With the help of computational tools, it is much easier to create similar compositions and see other possibilities without spending weeks, months, or years like Mondrian and other abstract artists in history. I took Mondrian’s painting named “New York City I,” which is also inspired by the Manhattan grid, and created an algorithm that generates similar compositions. I did not want to mimic his work entirely; instead, I also added diagonal lines, which also exist in the actual urban texture of Manhattan, and removed colors to emphasize the aesthetic of the patterns created by lines. You can see some of the iterations generated by this algorithm below. I also made an animation that shows a transformation from a Mondrian-like 90-degree grid into a hybrid grid of 90- and 45-degree angles.

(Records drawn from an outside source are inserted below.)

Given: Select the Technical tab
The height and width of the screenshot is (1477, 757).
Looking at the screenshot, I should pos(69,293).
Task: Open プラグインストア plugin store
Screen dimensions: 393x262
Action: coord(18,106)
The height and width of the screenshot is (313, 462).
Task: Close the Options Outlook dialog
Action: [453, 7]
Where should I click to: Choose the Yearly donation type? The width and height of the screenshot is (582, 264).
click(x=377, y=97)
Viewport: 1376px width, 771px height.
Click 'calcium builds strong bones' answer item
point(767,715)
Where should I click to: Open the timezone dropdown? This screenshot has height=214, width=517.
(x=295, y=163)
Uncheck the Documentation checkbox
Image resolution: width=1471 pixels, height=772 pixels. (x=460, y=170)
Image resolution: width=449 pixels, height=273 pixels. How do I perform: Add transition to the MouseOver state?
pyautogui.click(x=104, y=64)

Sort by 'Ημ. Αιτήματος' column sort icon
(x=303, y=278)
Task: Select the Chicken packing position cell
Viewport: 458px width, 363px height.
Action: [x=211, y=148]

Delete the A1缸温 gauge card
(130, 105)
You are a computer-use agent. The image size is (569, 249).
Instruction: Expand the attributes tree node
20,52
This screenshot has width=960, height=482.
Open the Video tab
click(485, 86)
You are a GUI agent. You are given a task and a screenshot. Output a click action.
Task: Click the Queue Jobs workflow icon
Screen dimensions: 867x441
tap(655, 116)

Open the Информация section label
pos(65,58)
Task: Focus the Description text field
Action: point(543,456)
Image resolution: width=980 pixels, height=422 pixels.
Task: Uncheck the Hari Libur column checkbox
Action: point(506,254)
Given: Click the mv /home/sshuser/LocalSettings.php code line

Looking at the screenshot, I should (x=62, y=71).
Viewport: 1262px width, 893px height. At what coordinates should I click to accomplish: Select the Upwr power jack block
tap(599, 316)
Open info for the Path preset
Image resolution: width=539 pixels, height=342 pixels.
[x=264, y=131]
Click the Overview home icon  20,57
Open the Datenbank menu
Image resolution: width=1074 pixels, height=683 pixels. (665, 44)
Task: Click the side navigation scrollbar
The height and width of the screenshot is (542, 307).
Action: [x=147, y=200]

As a second study, I examined other abstract paintings with more free forms and variety, like Kandinsky’s paintings. Let’s also take a closer look at the painting named Yellow-Red-Blue. In this painting, we see lines, curves, rectangles and circles scattered on the canvas. Some of these shapes create closed surfaces, and they are painted with various colors. When these shapes intersect each other, the areas of intersections are sometimes colored with different tones. Of course, these kinds of paintings have much more complexity in them, but this is just a breakdown of a painting procedure to exemplify my analytical approach.
Using similar logic, I wanted to see if it is possible to generate abstractions with a decent level of complexity. So, I made an algorithm that produced the images below.
After doing this 2-dimensional exercise, I thought about artists who have much more complexity, depth and a sense of perspective in their paintings. I think my all-time favorite artist, Tullio Crali, has very aesthetic examples for this type of painting. His paintings also have similar features, such as intersecting curves that create areas for color variations. Some of his paintings are half figurative and half abstract, while others are purely abstract. Still, the important thing is they are more three-dimensional and dynamic in contrast to Kandinsky’s. So based on these precedent paintings, this time, I created a 3D version of my previous algorithm and generated images and the animation below.
I know there are many other computational artists who dedicate all their time to create much more advanced artworks. Nevertheless, as a designer, I enjoy doing these quick exercises because it improves my ability to think and design systematically. I believe that there are an extreme similarity and correlation between the intuitive thinking that helps us create a variety of mesmerizing artwork and computational thinking that allows us to design iterations of better-performing buildings. That is why I find inspiration in abstract and computational art or anything that makes me curious enough to investigate the underlying principles of its creation.